▸ **Instructions for the task**
List all the lines in these records that hold "computer".

------ Entries shown ------

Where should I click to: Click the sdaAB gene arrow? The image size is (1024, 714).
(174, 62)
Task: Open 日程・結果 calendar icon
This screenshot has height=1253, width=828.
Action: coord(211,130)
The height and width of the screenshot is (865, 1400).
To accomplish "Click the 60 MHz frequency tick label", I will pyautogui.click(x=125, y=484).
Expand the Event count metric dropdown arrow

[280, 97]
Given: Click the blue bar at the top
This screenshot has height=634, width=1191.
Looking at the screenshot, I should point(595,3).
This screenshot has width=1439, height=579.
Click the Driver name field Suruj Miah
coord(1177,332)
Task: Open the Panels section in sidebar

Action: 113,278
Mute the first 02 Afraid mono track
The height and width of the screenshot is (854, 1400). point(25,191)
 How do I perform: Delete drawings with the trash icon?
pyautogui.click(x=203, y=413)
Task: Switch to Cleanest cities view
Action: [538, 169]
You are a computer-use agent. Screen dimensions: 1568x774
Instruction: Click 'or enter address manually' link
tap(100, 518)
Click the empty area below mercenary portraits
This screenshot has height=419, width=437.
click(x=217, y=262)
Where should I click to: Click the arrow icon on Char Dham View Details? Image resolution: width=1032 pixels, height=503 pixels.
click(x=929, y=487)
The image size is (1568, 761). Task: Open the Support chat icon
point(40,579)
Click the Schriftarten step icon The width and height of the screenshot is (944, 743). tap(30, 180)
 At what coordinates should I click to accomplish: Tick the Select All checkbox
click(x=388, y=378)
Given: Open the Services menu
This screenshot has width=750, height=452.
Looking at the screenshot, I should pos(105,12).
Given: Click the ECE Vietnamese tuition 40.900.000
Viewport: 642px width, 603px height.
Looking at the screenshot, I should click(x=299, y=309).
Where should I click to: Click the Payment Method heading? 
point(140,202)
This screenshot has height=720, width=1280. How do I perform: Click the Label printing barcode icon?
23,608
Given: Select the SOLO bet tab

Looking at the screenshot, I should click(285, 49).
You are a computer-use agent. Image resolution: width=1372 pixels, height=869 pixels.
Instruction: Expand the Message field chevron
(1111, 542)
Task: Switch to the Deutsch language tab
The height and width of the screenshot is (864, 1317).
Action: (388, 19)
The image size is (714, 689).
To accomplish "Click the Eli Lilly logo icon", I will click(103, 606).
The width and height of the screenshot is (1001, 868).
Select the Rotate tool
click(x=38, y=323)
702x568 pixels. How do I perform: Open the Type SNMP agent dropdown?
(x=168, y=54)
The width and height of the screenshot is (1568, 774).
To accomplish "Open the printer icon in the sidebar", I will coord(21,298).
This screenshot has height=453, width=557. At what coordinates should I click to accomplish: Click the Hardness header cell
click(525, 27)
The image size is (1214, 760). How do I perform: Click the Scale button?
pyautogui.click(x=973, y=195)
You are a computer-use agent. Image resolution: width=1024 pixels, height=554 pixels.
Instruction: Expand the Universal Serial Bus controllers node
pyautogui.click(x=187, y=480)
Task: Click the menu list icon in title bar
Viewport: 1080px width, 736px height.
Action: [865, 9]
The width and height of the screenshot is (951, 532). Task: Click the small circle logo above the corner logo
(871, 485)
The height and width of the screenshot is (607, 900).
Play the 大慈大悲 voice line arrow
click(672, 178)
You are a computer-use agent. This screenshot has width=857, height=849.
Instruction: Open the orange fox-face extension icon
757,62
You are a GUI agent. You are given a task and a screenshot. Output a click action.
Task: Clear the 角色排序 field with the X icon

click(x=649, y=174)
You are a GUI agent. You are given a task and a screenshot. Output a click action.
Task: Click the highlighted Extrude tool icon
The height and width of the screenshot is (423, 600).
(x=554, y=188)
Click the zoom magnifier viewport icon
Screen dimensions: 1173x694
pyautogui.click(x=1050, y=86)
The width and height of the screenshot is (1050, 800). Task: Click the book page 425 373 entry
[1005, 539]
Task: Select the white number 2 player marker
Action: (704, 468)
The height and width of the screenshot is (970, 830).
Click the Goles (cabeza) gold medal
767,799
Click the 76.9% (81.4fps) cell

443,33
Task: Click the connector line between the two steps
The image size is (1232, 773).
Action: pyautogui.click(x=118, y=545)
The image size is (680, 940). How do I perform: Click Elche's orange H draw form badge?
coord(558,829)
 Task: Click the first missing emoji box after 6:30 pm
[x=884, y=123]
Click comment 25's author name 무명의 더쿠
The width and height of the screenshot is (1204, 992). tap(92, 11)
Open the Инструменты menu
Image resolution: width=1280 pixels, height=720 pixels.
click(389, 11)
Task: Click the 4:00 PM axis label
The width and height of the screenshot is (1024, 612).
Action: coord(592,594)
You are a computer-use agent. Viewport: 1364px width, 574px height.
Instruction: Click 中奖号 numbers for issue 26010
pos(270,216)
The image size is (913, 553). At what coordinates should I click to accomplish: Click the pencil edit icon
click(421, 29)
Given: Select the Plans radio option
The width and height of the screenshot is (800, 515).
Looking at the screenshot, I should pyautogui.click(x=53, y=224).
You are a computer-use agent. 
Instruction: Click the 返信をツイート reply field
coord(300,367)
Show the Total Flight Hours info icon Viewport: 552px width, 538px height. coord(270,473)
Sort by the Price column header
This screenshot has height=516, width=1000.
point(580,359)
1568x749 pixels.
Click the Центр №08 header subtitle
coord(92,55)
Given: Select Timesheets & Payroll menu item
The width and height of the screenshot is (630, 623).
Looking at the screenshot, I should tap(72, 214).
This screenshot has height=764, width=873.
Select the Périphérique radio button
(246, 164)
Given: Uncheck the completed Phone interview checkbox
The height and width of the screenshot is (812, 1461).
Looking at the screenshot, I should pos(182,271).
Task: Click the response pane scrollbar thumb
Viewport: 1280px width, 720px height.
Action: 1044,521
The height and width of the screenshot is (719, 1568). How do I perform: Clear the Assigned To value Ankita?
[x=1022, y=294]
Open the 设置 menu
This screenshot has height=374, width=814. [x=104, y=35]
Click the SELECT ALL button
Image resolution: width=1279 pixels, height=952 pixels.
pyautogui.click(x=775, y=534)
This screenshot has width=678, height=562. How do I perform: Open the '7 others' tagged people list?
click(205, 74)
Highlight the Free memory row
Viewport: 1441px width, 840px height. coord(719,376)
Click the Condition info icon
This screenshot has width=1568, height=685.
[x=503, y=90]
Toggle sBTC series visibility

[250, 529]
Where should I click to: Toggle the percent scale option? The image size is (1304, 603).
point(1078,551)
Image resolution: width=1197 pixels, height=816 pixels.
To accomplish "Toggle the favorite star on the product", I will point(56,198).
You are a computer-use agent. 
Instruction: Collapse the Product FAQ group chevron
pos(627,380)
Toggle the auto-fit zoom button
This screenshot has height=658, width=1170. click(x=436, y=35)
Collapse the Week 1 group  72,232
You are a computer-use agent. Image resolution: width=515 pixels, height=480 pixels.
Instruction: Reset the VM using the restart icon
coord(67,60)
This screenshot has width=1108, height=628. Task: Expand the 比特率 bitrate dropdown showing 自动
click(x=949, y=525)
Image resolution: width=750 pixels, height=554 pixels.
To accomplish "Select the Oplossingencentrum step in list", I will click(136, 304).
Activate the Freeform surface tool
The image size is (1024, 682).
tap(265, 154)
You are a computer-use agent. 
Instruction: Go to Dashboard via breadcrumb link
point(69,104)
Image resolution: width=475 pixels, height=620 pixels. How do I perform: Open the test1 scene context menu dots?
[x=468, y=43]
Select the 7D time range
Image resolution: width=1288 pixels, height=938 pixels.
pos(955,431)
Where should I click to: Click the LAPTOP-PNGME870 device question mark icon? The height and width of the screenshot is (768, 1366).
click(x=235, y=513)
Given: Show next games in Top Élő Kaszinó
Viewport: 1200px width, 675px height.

------

▸ **Result**
You are a computer-use agent. Screen dimensions: 1568x774
You are a computer-use agent. Image resolution: width=1372 pixels, height=869 pixels.
You are a computer-use agent. Image resolution: width=1024 pixels, height=554 pixels.
You are a computer-use agent. This screenshot has width=857, height=849.
You are a computer-use agent. Viewport: 1364px width, 574px height.
You are a computer-use agent. 
You are a computer-use agent. 
You are a computer-use agent. Image resolution: width=515 pixels, height=480 pixels.
You are a computer-use agent. 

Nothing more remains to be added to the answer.